Re: questions to weil pairing

Hello,

Kristian Gjøsteen wrote:
> Andreas Meinenhof <a.meinenhof77_nospam@gmx.de> wrote:
>
>>So let e: G_1 x G_1 -> G_2 be an admissible bilinear pairing. Let G_1
>>and G_2 be 2 groups of prime order q. Let Q be a generator of G_1.
>>First, 2 basic questions:
>>(i) Is the pairing symmetric? So is the following correct, P \in G_1:
>>e(P,Q)=e(Q,P)?
>
>
> Yes, the pairing is symmetric.
Is it hard to prove that?

>>(ii) Let a,b,c \in Z_q and Q_a =aQ, Q_b =bQ then we have:
>>e(P,Q_a)^c * e(P,Q_b)^c
>>=e(P,Q)^{ac} * e(P,Q)^{bc}
>>=e(P,Q)^{ac+bc}
>>=e(P,Q)^{c(a+b)}
>>=e(P,(a+b)Q)^{c}
>>=e(P,Q_a*Q_b)^{c}
>>I suppose this is correct.

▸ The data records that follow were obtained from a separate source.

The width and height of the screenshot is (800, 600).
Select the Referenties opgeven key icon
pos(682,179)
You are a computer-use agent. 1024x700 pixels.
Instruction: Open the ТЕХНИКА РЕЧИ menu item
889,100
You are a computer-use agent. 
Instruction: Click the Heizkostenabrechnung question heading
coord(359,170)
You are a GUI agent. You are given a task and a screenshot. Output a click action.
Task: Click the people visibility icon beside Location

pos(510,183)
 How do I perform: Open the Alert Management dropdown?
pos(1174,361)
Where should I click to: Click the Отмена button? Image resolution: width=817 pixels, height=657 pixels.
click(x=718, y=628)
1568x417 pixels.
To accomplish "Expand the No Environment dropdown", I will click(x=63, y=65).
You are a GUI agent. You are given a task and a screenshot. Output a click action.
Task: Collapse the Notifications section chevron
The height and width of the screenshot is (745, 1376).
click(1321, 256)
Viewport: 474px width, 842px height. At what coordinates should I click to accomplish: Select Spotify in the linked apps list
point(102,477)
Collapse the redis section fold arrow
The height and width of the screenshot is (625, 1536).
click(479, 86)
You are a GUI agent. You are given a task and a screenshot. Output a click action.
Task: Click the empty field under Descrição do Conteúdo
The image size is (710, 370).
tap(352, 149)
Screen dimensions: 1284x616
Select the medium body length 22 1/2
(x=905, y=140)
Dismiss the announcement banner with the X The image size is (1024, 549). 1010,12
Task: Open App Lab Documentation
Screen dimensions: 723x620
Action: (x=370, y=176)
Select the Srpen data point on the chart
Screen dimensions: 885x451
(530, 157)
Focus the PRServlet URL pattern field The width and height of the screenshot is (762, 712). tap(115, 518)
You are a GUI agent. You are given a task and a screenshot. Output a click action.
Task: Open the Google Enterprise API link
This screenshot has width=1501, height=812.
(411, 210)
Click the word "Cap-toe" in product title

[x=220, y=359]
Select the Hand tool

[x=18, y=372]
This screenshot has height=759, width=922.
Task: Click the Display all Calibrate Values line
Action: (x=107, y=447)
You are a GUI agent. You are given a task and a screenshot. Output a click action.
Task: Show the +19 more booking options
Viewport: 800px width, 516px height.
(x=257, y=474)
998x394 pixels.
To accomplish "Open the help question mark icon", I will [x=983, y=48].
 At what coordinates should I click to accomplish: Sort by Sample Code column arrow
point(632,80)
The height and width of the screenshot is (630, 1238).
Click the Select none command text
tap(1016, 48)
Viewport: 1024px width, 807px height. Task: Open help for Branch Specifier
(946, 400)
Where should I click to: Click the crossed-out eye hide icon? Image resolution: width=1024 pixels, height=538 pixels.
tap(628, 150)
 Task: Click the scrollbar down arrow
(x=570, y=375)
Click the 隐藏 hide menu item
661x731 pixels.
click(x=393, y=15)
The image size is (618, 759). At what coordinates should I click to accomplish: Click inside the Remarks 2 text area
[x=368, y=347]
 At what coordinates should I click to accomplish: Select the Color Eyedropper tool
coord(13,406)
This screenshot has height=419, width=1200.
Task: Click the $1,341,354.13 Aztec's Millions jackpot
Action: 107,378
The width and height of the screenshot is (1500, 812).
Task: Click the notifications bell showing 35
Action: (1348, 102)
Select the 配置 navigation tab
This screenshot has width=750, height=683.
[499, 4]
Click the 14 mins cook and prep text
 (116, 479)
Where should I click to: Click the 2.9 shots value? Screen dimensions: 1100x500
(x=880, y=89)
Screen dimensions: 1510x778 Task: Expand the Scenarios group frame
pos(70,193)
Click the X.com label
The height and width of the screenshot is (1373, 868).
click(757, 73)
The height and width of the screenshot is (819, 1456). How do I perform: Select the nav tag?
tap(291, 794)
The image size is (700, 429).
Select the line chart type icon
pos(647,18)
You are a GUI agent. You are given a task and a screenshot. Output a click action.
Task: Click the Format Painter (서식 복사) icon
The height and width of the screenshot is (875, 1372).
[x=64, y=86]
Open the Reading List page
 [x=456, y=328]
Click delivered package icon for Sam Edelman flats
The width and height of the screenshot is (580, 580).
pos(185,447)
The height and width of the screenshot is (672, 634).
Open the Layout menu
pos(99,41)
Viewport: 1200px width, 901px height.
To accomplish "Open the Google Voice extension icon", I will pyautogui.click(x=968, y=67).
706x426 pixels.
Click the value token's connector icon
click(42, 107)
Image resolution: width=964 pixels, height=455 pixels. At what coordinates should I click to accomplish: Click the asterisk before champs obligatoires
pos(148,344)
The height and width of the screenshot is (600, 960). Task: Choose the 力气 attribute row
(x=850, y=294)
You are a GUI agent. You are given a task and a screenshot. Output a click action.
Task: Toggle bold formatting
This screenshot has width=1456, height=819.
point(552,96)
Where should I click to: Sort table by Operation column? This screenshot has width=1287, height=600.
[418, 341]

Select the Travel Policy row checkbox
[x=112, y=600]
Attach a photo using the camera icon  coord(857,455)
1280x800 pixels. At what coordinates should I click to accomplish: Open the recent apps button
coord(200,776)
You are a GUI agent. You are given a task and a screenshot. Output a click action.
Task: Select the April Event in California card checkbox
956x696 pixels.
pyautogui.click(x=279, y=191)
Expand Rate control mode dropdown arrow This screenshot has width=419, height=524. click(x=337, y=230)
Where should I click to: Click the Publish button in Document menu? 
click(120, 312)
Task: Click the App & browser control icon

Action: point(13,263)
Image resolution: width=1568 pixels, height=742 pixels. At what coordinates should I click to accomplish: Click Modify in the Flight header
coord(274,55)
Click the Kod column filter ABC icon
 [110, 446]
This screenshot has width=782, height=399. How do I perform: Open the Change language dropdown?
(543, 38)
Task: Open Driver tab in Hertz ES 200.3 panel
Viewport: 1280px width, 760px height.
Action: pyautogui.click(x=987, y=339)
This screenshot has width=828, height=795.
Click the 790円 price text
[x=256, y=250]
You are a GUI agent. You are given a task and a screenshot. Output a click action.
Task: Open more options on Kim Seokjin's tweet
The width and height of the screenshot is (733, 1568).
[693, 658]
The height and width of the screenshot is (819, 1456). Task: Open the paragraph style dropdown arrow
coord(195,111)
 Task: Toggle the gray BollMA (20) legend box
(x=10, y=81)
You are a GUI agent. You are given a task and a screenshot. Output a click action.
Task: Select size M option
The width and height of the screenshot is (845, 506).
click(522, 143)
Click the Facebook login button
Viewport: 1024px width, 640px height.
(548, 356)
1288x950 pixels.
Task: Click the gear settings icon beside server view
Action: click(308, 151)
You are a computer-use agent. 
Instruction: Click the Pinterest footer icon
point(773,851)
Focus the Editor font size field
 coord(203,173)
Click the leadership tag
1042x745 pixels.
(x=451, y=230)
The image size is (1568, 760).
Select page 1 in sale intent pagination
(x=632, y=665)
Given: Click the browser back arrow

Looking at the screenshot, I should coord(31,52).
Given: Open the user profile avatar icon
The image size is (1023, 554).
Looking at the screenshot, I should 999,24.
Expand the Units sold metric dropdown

Is my suggestion correct?
>
>
> You should write Q_a+Q_b, not Q_a*Q_b!
They wrote this (see: http://crypto.stanford.edu/~pgolle/papers/nim.pdf
pp. 10): e(\prod y_j, P)^{x_i}, where P is some point in G_1 and y_j =
x_j*Q. Maybe there is a mistake in the paper. At least, I think so.

Andreas
Received on Thu Sep 29 21:52:26 2005